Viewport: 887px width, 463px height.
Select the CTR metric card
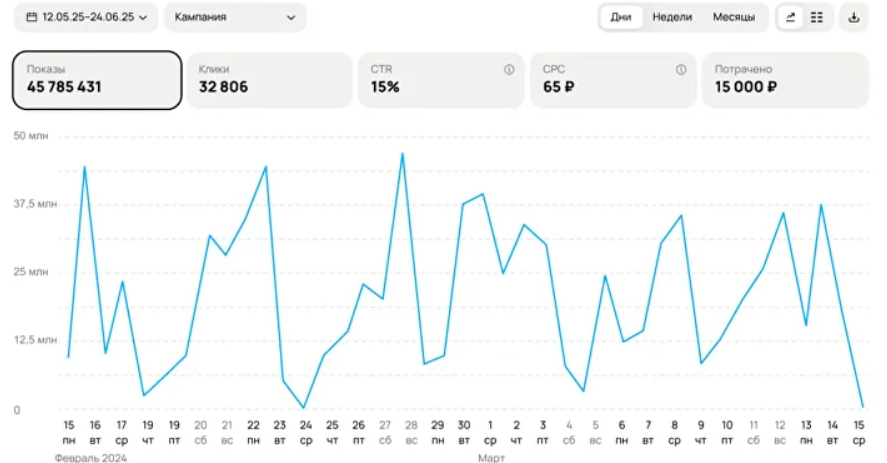pos(441,79)
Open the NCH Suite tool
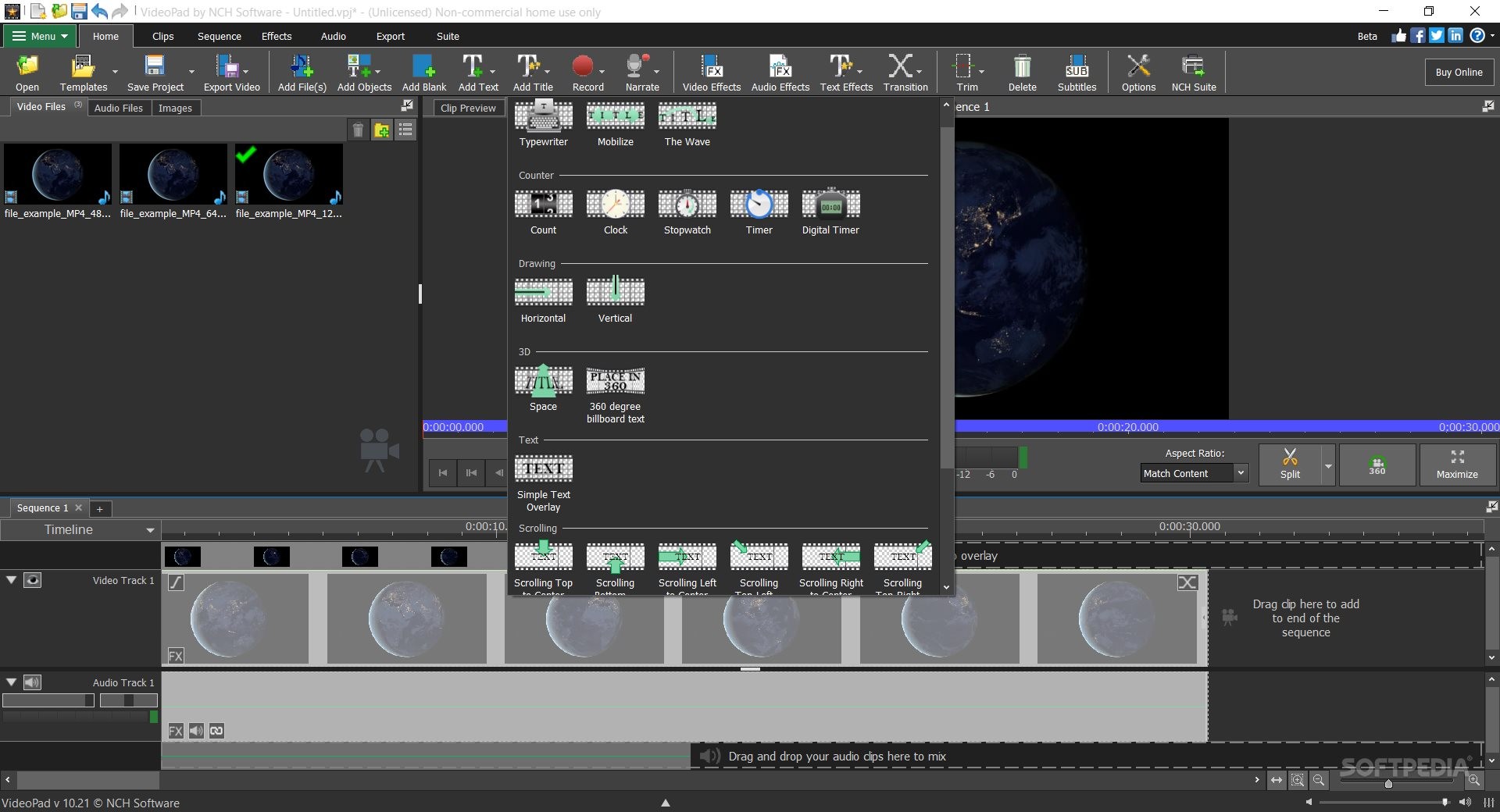 tap(1193, 73)
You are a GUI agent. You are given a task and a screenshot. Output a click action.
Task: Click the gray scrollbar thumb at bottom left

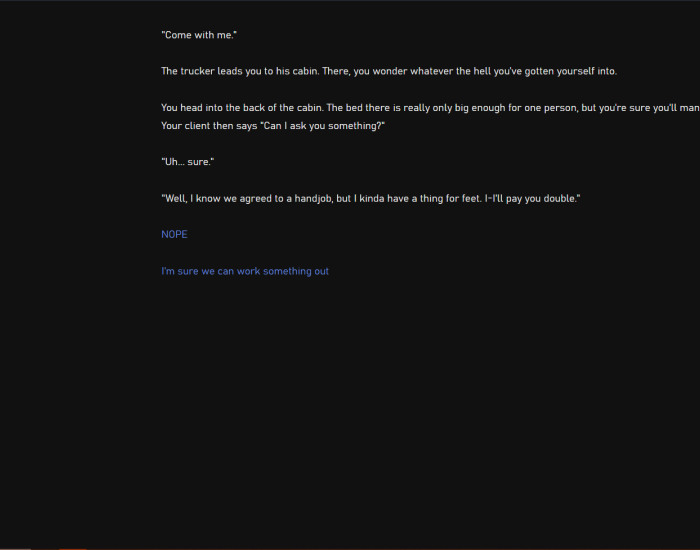[x=15, y=549]
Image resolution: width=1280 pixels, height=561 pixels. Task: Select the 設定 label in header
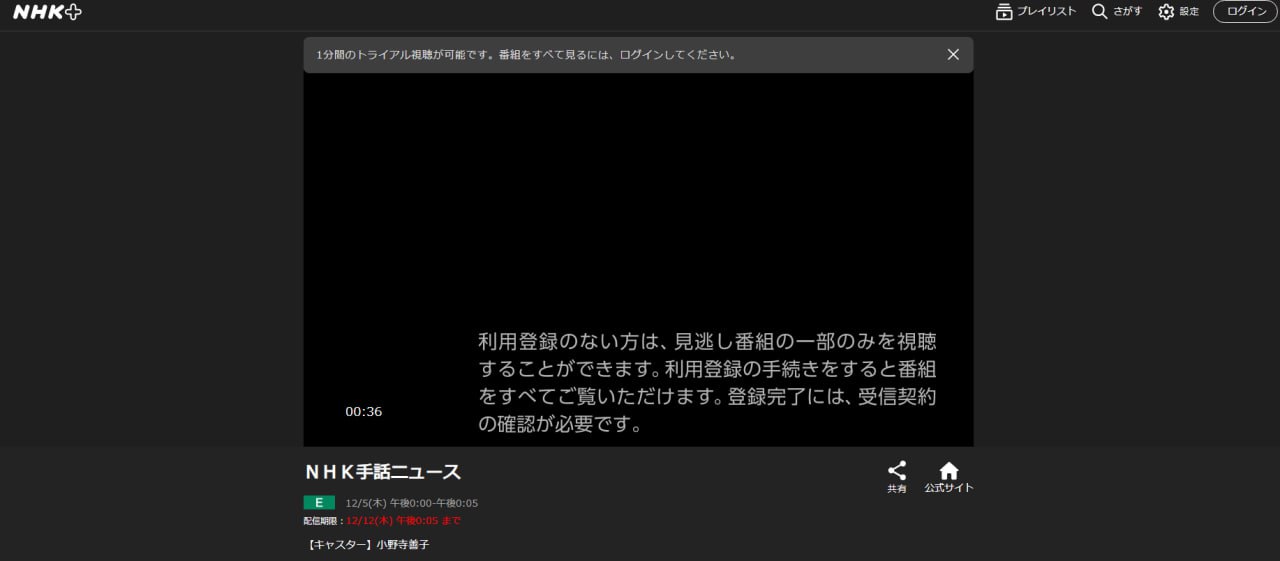[1189, 12]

▬▬▬▬▬▬

任务说明> 请把上文从含有“Image resolution: width=1280”的那一行起，直到所有行末尾为止（首尾两行都算在内）的内容改写成 Markdown 表格，两列分别命名为“序号”和“内容”。表格中不要保留空行和图片。

正确答案>
| 序号 | 内容 |
|---|---|
| 1 | Image resolution: width=1280 pixels, height=561 pixels. Task: Select the 設定 label in header |
| 2 | [1189, 12] |